Funny, I always wanted a nickname.  I noticed as a kid that if your name was James your friends called you Jimmy or Jim, but you got called James when you were in trouble or there was some formal reason for it.  Roberts were Bob, Richards Rick, Peters Pete, Ronalds Ron.  If your name is Mark, you are Mark in all situations.  My father sometimes called me Marco Polo, which I thought was weird (like the World Wide Web, the nickname is longer than the name).  Kids trying to tease me would sometimes use Marky, which I didn’t like because it was being used as a derogation, and I had a babysitter once who called me Mighty Joe Young, which didn’t stick and really wasn’t very descriptive.  I know that people who call me M. J. are being informal and friendly; it’s my nickname.  Either that or they’ve forgotten my given name, which happens more often than I would have expected.

So that’s how I got all these names.  As someone has said, call me anything you like, just don’t call me late for dinner.  Or as Merlin said when Lauren asked what she should call him in Old Verses New,

“Whatever you like,” he said.  “Merlin, sir, Pendragon, lord, sire, teacher–it would be better for our relationship if it were something respectful, but so long as I know you mean me I’ll answer.”

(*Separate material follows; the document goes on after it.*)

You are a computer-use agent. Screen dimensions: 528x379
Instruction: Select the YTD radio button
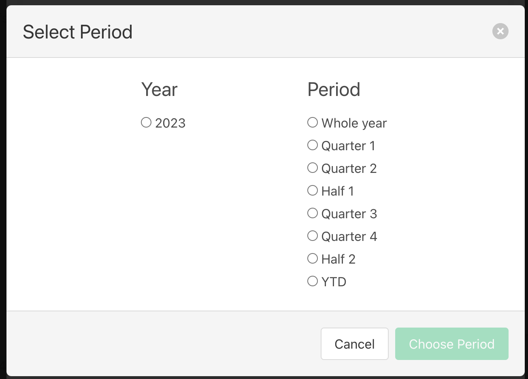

Oddly, although I’ve been Mark Joseph Young all my life, I was in my forties when Multiverser artist Jim Denaxas asked if I’d ever noticed that my name was a sentence.  I never had, and probably I would not have done had he not mentioned it.  My reaction was that that would certainly be a good way for people to remember my name.  Thus I’ve started using Mark Joseph Young in a lot of places, such as my singing, and that’s why you’re reading the mark Joseph “young” web log.

So that’s the story.

I guess I left out the parts that most people include.  Mark was the name of an older man who worked in the office where my mother worked, who told the boss he should go easier on her as far as the physical activities (like digging through boxes on shelves in the file room) when she was pregnant.  I was named for him, sort of, and not for the apparently popular soap opera character (or actor?) of the time for whom so many of my peers were named, propelling what had been an uncommon name into the top names of the generation.  Joseph is the name of my mother’s father, who was an Italian immigrant as a boy so I don’t know if that’s an Americanization.  Everyone called him Joe.  Young is of course a rather common English name, and I have English blood but am really a thoroughbred mutt.  I get asked if I’m related to, and I usually say no before the question goes much further.  The Youngs to whom I am related were in Mississippi, and with the death of my grandmother they’re all descended from my Aunt Francis Potter, so if there are any Youngs in that branch (descendants of a late nineteenth century preacher named Cornelius Bryant Young, my great-grandfather) they’ve never contacted me and they didn’t show up when one of my sons did one of those genetic find your relatives things.  (I do have two brothers, a sister who retained her maiden name when she married, five sons, and three daughters-in-law, with at present one and a half grandchildren, and my one brother has two married sons and a recent grandchild, so there are more Youngs out there related to me, they’re just not living nearby.)  Those parts probably aren’t important, but they are part of the name.